● **EXERCISE A**: In the blog post "Ego Trip," over what period has the woman the writer holds dear been through so much trouble?
● **EXERCISE B**: Resume the blog post "Ego Trip" right after its final sentence, keeping its voice.

● **TEXT**:
..............................
Tuesday, February 8, 2011

Ego Trip

Today I've had a comeuppance. The kind that is delivered with a sudden and shocking flash of self awareness, so sharp and clean it feels like your face just got rubbed in a glacier.

Someone I hold dear, although I do not know her well, has experienced a lot of shit in her life over the past 18 months. So much poo has been poured upon this woman and her family that even Kenny would step out of his overalls and call it a day.*

This week she got served another bout. It Scared me. I don't do Scared well. I wanna fight Scared and punch its little lights out. The best way to do that is to DO. So I did. I issued the clarion call. I rallied the Lady Troops. I conceived of a plan so lovely, warm and fuzzy, Barbara Cartland would want to hold it on her lap, give it a nickname and stroke it all afternoon.

Oh! I was on fire. Something about this particular woman sends me into action stations.  Hither and thither I bounded, issuing emails, cooking up plans, interviewing candidates and convincing some of her closest personal friends to agree that my idea was indeed worthy of Cartlandish affections. There were words of warning, delivered with love and respect for my intentions but I was determined to get on that road to hell, so took little heed.
..............................
● **ENTRIES PROVIDED**:
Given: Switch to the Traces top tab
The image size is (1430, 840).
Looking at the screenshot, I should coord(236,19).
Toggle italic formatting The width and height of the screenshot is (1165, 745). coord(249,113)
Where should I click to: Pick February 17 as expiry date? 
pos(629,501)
..............................
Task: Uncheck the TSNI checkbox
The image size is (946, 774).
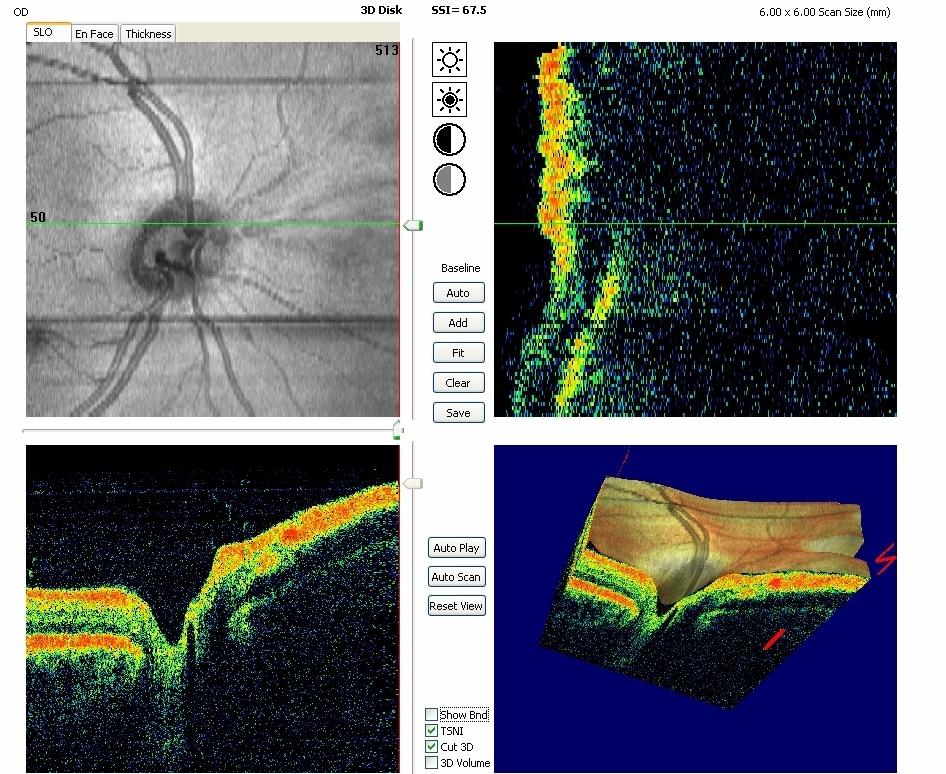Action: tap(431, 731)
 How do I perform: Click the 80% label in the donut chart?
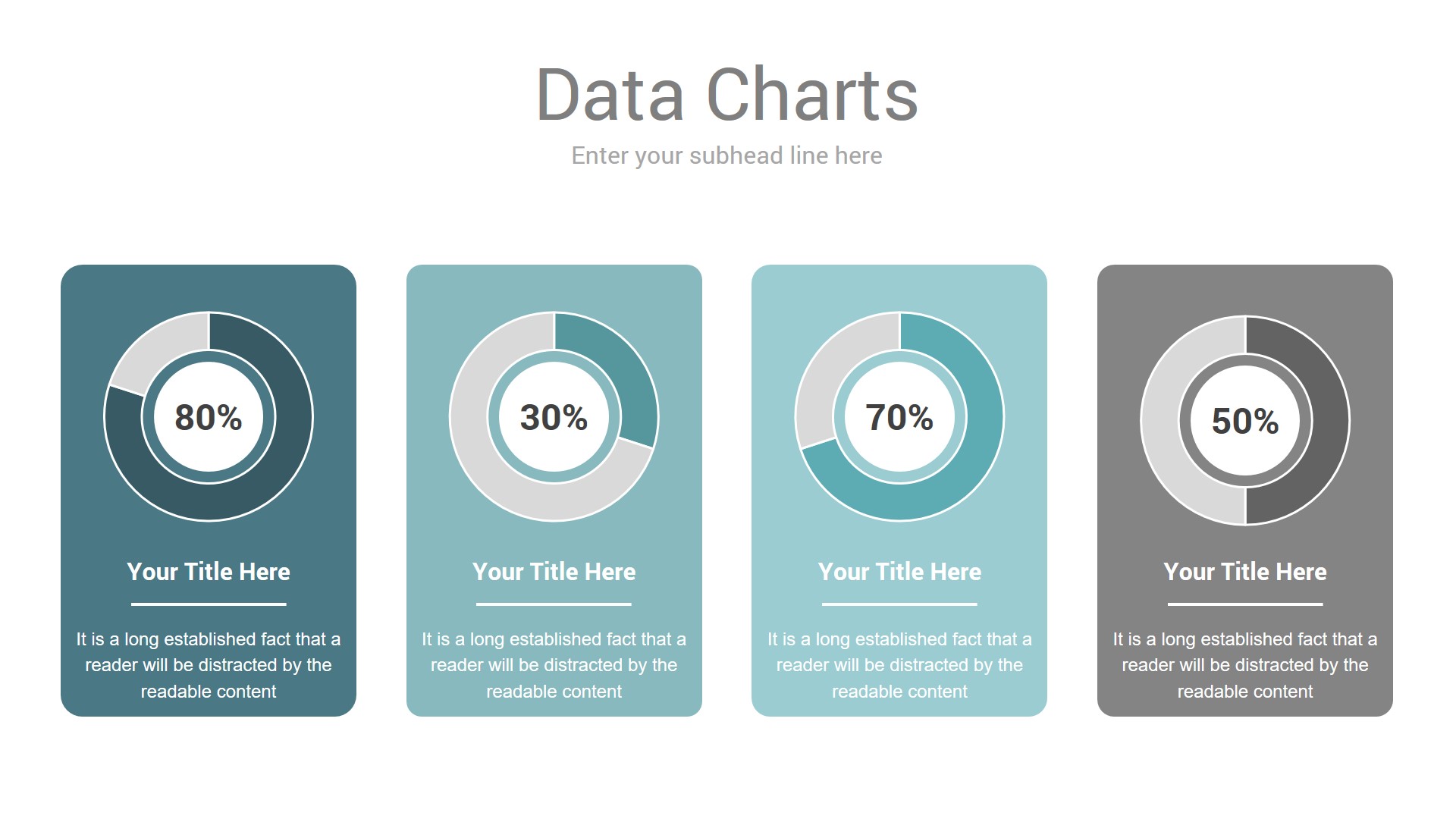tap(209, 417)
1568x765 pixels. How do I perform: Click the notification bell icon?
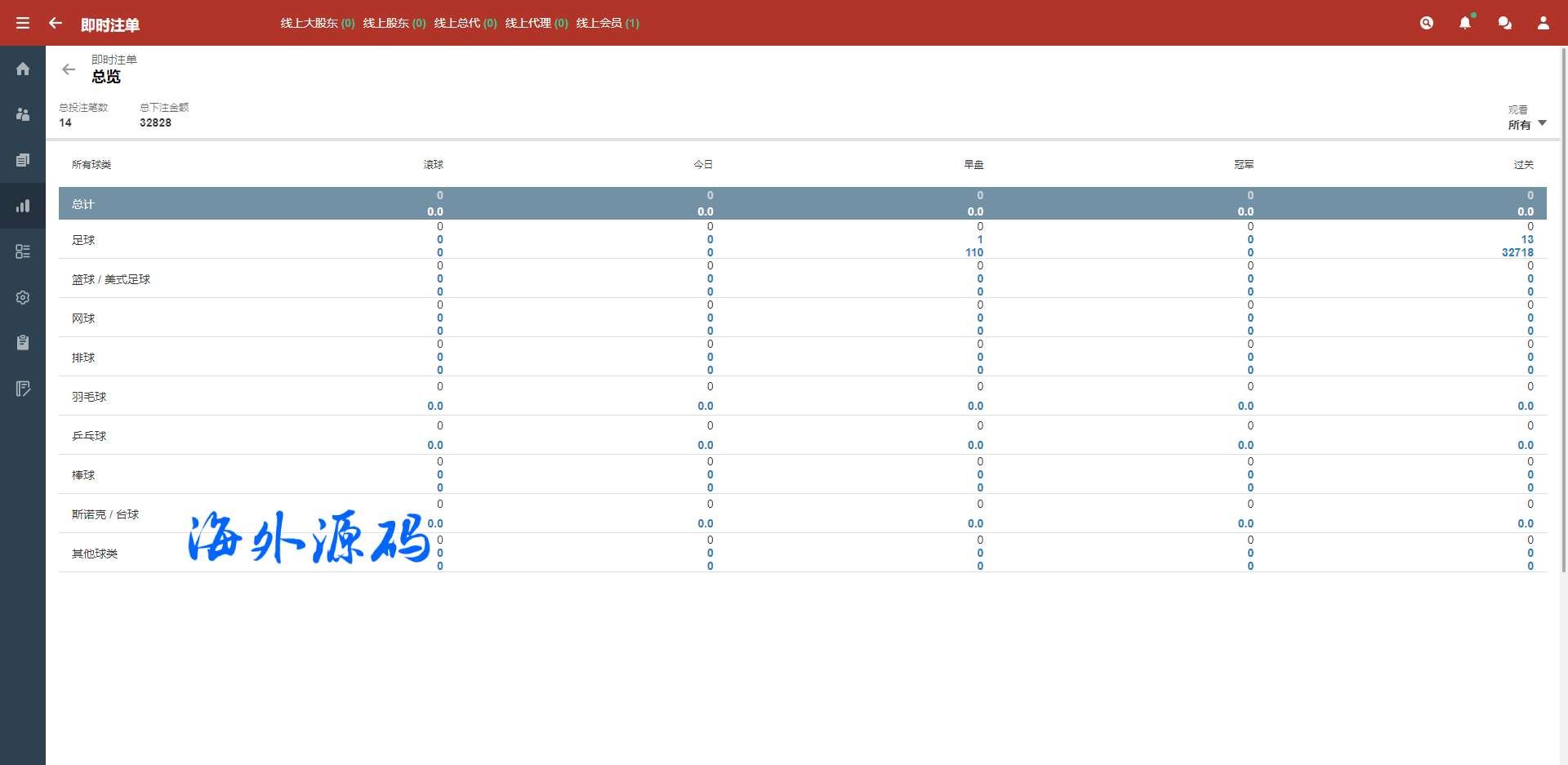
..............................
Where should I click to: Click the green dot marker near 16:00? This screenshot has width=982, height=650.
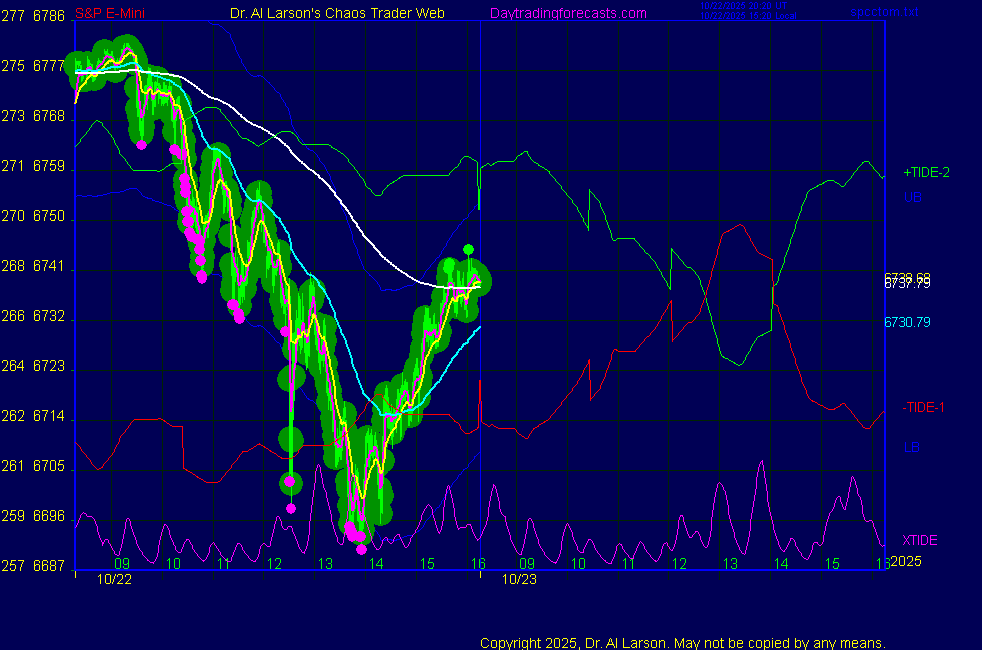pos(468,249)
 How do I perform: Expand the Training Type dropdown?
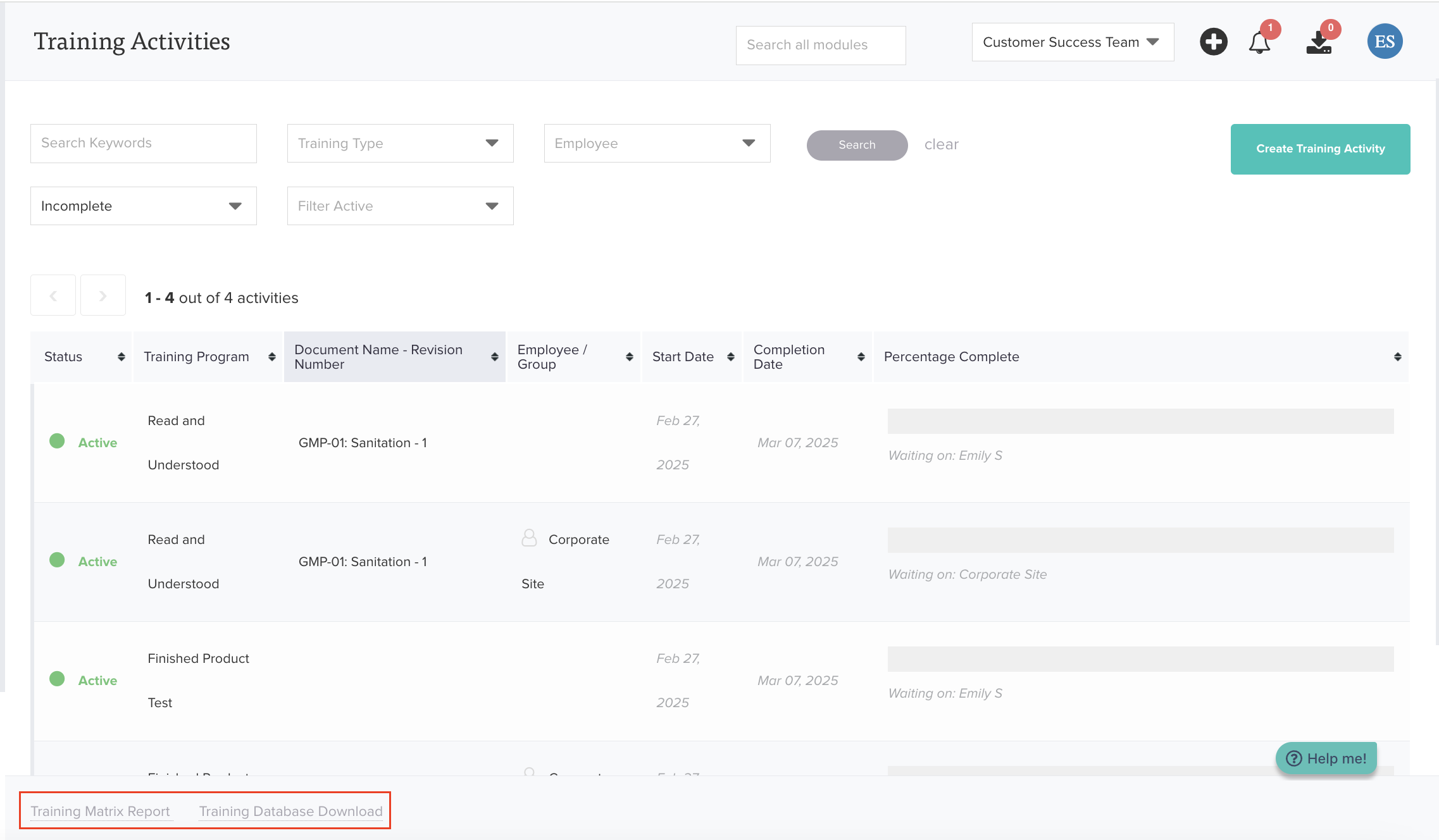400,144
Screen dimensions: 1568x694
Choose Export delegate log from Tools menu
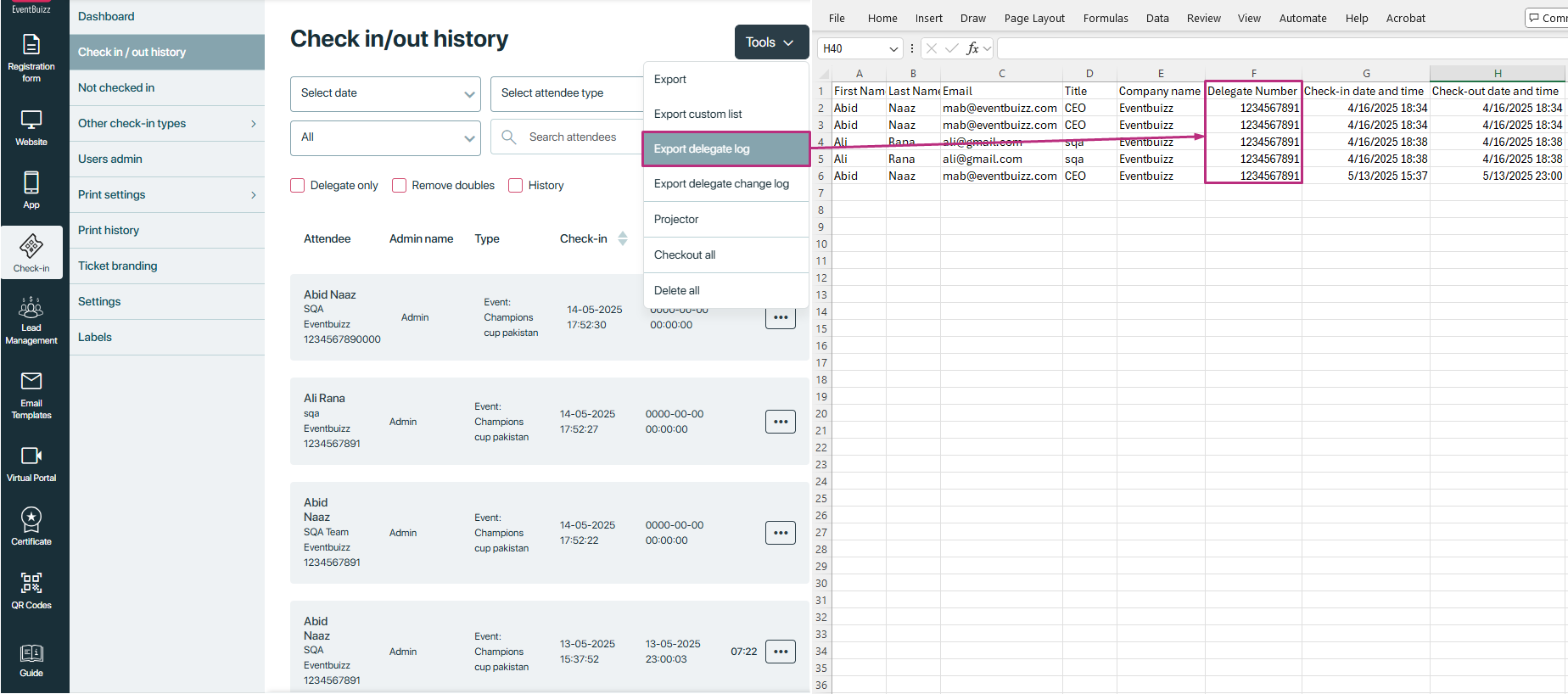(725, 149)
..............................
● **EXPECTED OUTPUT A**: The past 18 months.

● **EXPECTED OUTPUT B**:
You ever find that your ass hurts when you hit the floor after crashing out of your bubble?
Mine did. This friend and her family had the audacity - nay - the sheer temerity to politely refuse the wonderful, kittenish, bursting full of cuddly love offer of support that I had decided would be good for them to receive! The bloody cheek of it!

When crushed, my first reaction is always to fight, fight and then fight some more. In this case, I started banging out a really upset email and at some point, around about when I wrote the words "get your ego in check and wake up" - BAM! Ice cold glacier to the face!

Who was having the ego trip?

Suddenly I was drenched in the reality that my actions had been all about me, and not about her at all. I was no better than Xenaphon and his grandstanding little mate Wilke - just acting on something that would create popular appeal and not actually addressing the real and expressly articulated needs of those affected.

And what was worse, I had dragged other people into it. And then in what is the absolute worstest, scummy and puerile aspect of all, I went sniveling off to everyone that was caught up in it and begged them to help me feel better about having been a blind, dopey, ignorant, pushy, meddling, busy-bodying dork.

Love a little, meddle a little
And let me tell you when the word busy body popped into my head and I applied it to myself and realised IT WAS TRUE - that was truly a punch in the chops because last time I looked, I wasn't someone with nothing better to do than mess around in the family affairs of people I barely know.

So what happened? From whence did this pushy arrogant and self-sick making behaviour come?

Still working on that one. I'll figure it out eventually but of one thing I am sure - a mirror got held up to me today and all the accusations I was about to let fly at the object of my meddling intentions got flashed straight back in my eyes.


 I believe the saying goes "I was blind, but now I see."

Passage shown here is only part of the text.